アンヌ (ブルターニュ女公)
出典: フリー百科事典『ウィキペディア(Wikipedia)』
アンヌ・ド・ブルターニュ(Anne de Bretagne、1477年1月25日 - 1514年1月19日)は独立したブルターニュ公国最後の女公(在位1488年 - 1514年)。また2代のフランス王の王妃となった。
[編集] 生涯
アンヌは1477年、ブルターニュ公フランソワ2世の一人娘として生まれた。ケルト系ブルトン人の国ブルターニュは中世フランス王国に形式的に臣従していたが、実質的には独立公国であった。1488年フランソワ2世が落馬事故により突如死去すると、他に後継者もいないので、アンヌが11歳未婚のまま女公(女公爵)となったが、摂政も定まらず、ブルターニュの領主たちは支配権をめぐって互いに争った。
この内紛に乗じてヴァロワ朝フランス王シャルル8世がブルターニュに侵入し、アンヌとの結婚を約定させた。やむなくフランスに赴いたアンヌは同年12月6日シャルル8世と結婚、4人の子を儲けたが、いずれも成人には達しなかった。

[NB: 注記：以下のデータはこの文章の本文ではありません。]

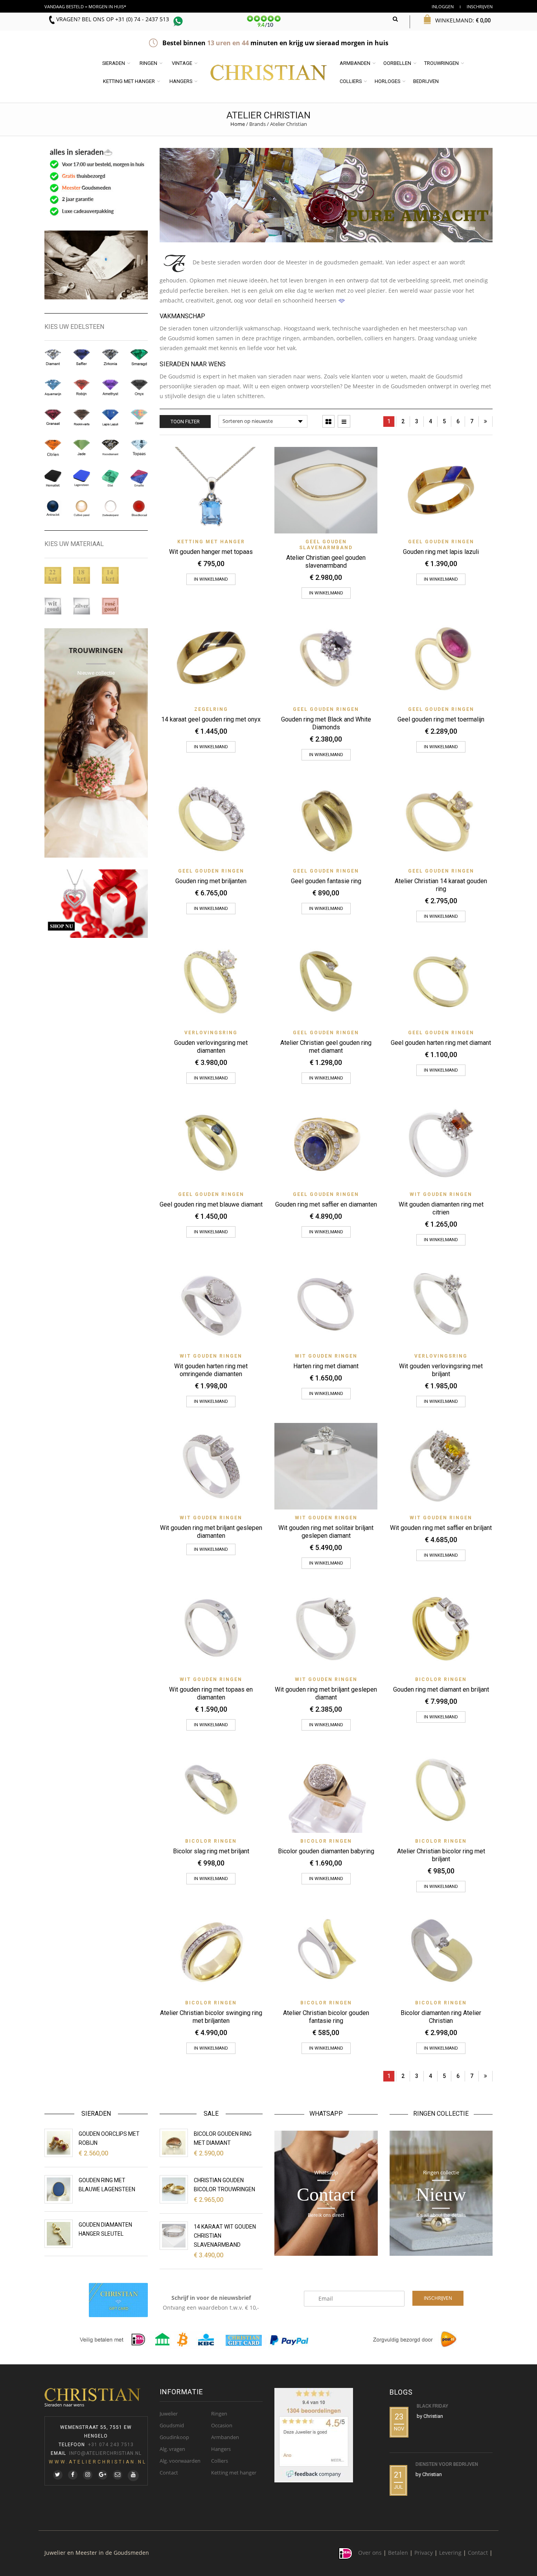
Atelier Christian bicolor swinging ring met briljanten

1498年シャルル8世が事故死すると、直系の後継者がいないため、王族のオルレアン公がルイ12世として即位した。ルイ12世もブルターニュに対する野心から、王太后となったアンヌと再婚した。この結婚でクロードとルネの2女が産まれたが、フランス王家はサリカ法により女子が君主となるのを禁止しているため、クロードは皇太子に指名された王族アングレーム公フランソワ(後のフランソワ1世)と結婚した。一方、ルネはフェラーラ公エルコレ2世と結婚した。
アンヌが1514年に死去すると、ブルターニュ公位は名目的にクロードが継承したが、夫の皇太子フランソワもブルターニュ公を名乗った。やがて1532年クロードが夫に譲る形でブルターニュ公国はフランスに併合された。
アンヌは死後自分の心臓をブルターニュに埋葬するように遺言し、実行された。フランス王妃となっても、心は生まれ育ったブルターニュにあったのだろう。その娘クロードはフランス王女として生まれたので、アンヌの死後ブルターニュ女公を継いでも名目だけであった。